In Indonesia, about 35% of e-commerce transactions are fraudulent; for Venezuela it’s 33%; South Africa’s rate is 25%; Brazil’s rate is 11%; and Romania’s is 10%, according to fraud prevention technology provider Forter, which compiled the report. On the flip side, the report ranks Denmark, New Zealand, Finland, Norway and Switzerland as the least-fraudulent countries.

In the U.S., the average e-commerce fraud rate is less than 1%, according to CyberSource Corp.

Forter analyzed online transactions over the course of 2014, including the sale of consumer goods, sales on online marketplaces, travel and other purchases, but excluding adult entertainment, says Noam Inbar, Forter’s vice president of business development.

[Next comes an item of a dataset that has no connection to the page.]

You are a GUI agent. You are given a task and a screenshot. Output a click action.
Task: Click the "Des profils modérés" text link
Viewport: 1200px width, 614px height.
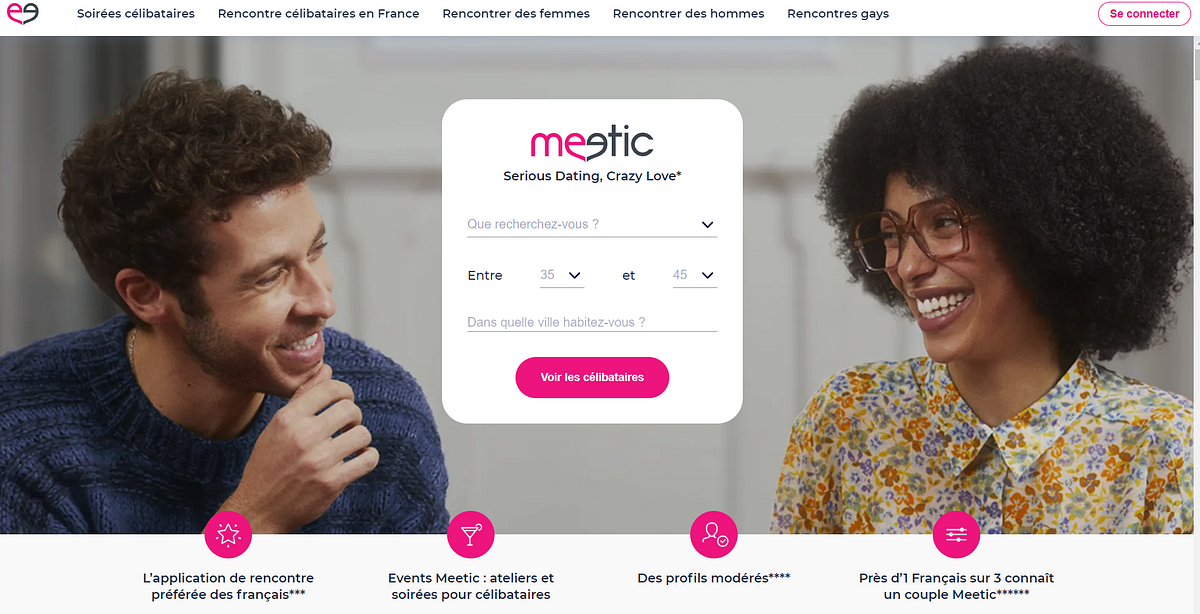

“U.S. retailers have a perception that everything outside the U.S. is very fraudulent, and they will automatically blacklist most countries outside the U.S. and want to focus on domestic sales,” she says. The report aims to give retailers in the United States a “true picture of what’s going on outside the U.S.”  While it’s useful to understand which countries produce the fewest fraudulent transactions, she encourages e-retailers not dismiss consumers from nations with higher fraud rates. “Even though there are problems in those markets, there are ways to deal with them,” Inbar says.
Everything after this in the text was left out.